* **PROBLEM TO SOLVE**
Copy these records line for line, without changing anything.

-- START OF ENTRIES --

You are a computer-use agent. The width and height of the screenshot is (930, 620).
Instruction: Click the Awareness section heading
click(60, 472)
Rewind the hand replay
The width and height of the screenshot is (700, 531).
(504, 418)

-- END OF ENTRIES --

* **CORRECT OUTPUT**
You are a computer-use agent. The width and height of the screenshot is (930, 620).
Instruction: Click the Awareness section heading
click(60, 472)
Rewind the hand replay
The width and height of the screenshot is (700, 531).
(504, 418)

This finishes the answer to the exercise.